Przygoda z wieśniaczką

 

Przygoda z wieśniaczką

Wracałem z Gdańska. Była 10.00 godzina. Wykonałem kilka pilnych telefonów i pomyślałem, że teraz to już tylko czeka mnie monotonna jazda i kawał drogi przede mną. Nie lubiłem długich podróży, ale cóż było robić. Od czasu do czasu mogłem pocieszyć tylko oko patrząc na stojące przy drodze tirówki, które zachęcały do skorzystania z ich usług. Oczywiście szybko pojawiła się myśl i ochota na jakiś mały sex. Nie miałem jednak odwagi zadawać się z przydrożnymi prostytutkami. Jak tylko pomyślałem o tych spoconych kierowcach, którzy brudnymi łapami i niedomytymi kutasami zabawiali się z nimi ochota przechodziła natychmiast. No i oczywiście od takiej łatwo złapać jakiegoś syfa, a na to sobie pozwolić nie mogłem. Pożądanie jednak wzmagało się z kilometra na kilometr. Jechałem, więc niepocieszony, a do tego musiałem uważać, aby nie potrącić jakiegoś grzybiarza. Na poboczu, aż roiło się od okazyjnych sprzedawców grzybami i jagodami. Jak na placu targowym. Nic sobie nie robili z tego, że tu jest droga i co chwilę wchodząc na jezdnię zachęcali do zakupu stwarzając prawdziwe zagrożenie. Zauważyłem, że wśród nich jest sporo kobiet. Były w różnym wieku, a niektóre całkiem nieźle wyglądały. Natychmiast wpadł mi do głowy pomysł. Otóż pomyślałem sobie, że taka kobieta, która sprzedaje grzyby lub jagody z pewnością mieszka, gdzieś w pobliżu,  ma rodzinę i istnieje małe prawdopodobieństwo, aby coś od takiej złapać. Mógłbym mieć niezłą przygodę z normalną kobietą, nie jakąś dziwką. Od razu poczułem się lepiej i zacząłem rozglądać się za kimś, kto mnie zainteresuje. Po chwili dotarło do mnie, że wcale to nie będzie takie proste. Tych ludzi było tu po prostu za dużo. Stali w niewielkich odległościach od siebie i na sex nie było najmniejszych szans. Jechałem, więc dalej w nadziei, że może jednak szczęście mi dopisze. Mijałem wsie za wsią, a z pojedynczych osób stojących na drodze to minąłem tylko kilku chłopów. Ale przynajmniej teraz droga teraz tak mi się tak nie dłużyła. W pewnej chwili już z daleka zauważyłem stojącą kobietę, przed którą stały słoiki z jagodami.  Pomyślałem, że szczęście się jednak do mnie uśmiechnęło i nie będę wybrzydzał. Zjechałem na pobocze.

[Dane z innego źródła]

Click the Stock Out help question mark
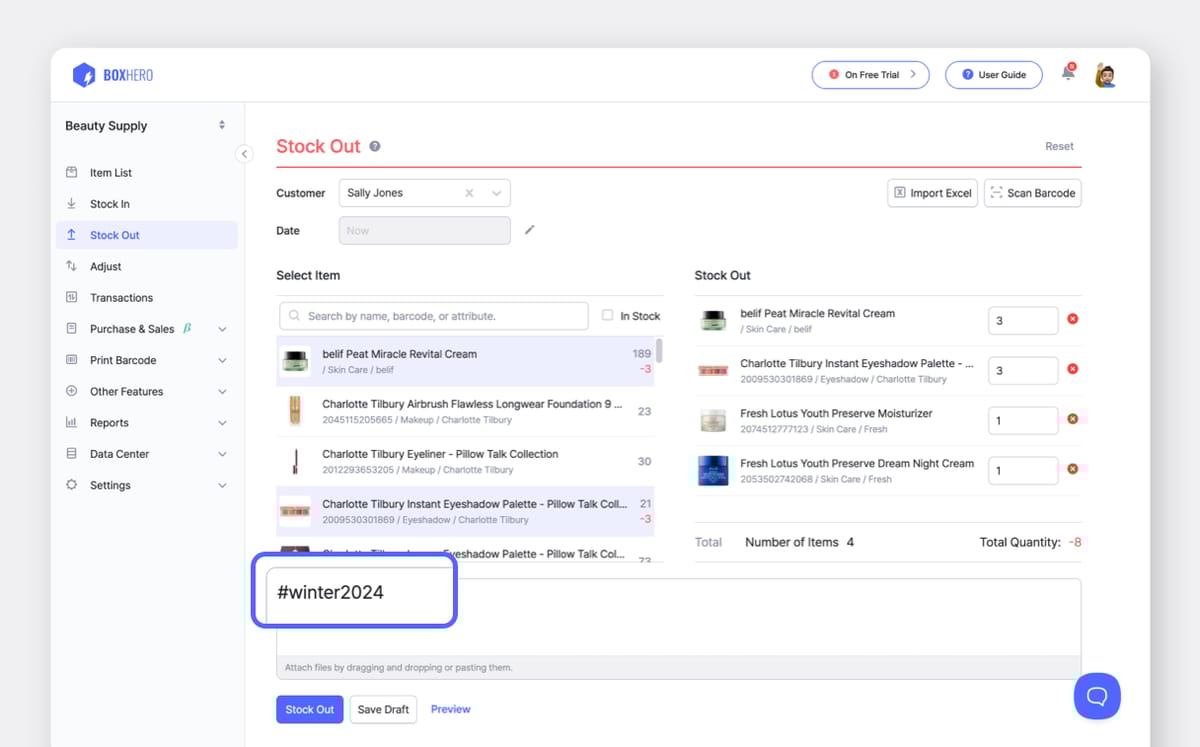Viewport: 1200px width, 747px height. (374, 145)
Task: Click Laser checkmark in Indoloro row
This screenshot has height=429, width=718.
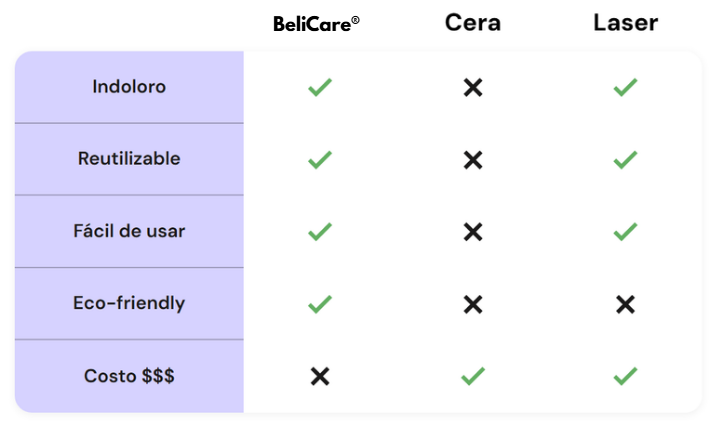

- Dzień dobry – powiedziałem uprzejmie

- Dzień dobry - Odpowiedziała kobieta w wieku około 55 lat. Nie była urodziwa, ale nie chciałem stracić takiej okazji.

- Po ile ma pani jagody

- 20 zł. za słoik. Świeże. Będzie z godzina jak je zebrałam.

- Ile ma pani tych słoików?

- A co chce pan więcej?

- Wezmę wszystkie

- Wszystkie?

- Tak. Proszę mi powiedzieć czy codziennie zbiera pani jagody

- Codziennie

- I zawsze pani tyle uzbiera

- Nie. Dzisiaj to miałam szczęście, bo przyjechałam w mniej uczęszczane miejsce. Normalnie to osiem, dziewięć słoików litrowych, a dzisiaj to uzbierałam 19 słoików. Jak by pan wziął wszystkie to bym się ucieszyła? U nas na wsi to pieniądze tylko latem można zarobić na grzybach lub jagodach.

- To ja mam dla pani propozycje

- No??

- Zapłacę za wszystkie słoiki 400 zł.

- 380 zł. – Poprawiła mnie zaciekawiona kobieta.

- Zapłacę 400 zł. i zostawię pani te jagody, a oprócz tego dam jeszcze pani 2000 zł. Razem będzie pani miała 2400 zł. i jagody

- Ale jak? Nie rozumiem? Zapłaci pan za jagody i nie weźmie ich?

- Tak. I dam jeszcze 2000 zł.

Kobieta patrzyła na mnie badawczym wzrokiem i naprawdę nie wiedziała, o co chodzi.

- Ale to ja nie wiem co pan mówi.

- Powiem prosto, zapłacę pani tyle, co powiedziałem, ale za sex z panią.

- Za co?

- Za sex

- Co? Bo nie wiem

- Za kochanie się z panią, tu w lesie

Co? Co pan?

Kobieta przestraszyła się i zaczęła nerwowo rozglądać.

- Niech się pani nie boi. Nic pani nie zrobię, jeśli nie wyrazi pani zgody. Wywnioskowałem z rozmowy, że za dużo pieniędzy to u pani nie ma. Proponuję, więc tak. Wejdziemy kawałek do lasu i da mi pani..  No wie pani co…

- dupy?

- No właśnie. A ja dam pani za to 2000 zł oraz pieniądze za jagody – dodałem pokazując jednocześnie plik banknotów. To dużo pieniędzy. Ja nie narzekam na ich brak i mogę pani tyle dać. A jak pociągnie mi pani z druta to dołożę jeszcze 1000 zł.

- Ale panie jak? Tak nie można. Jakiego druta? Ja nie mam żadnego druta.

- Weźmie pani mojego kutasa do buzi i wyrucham panią tu w tym lasku. Rozumie pani.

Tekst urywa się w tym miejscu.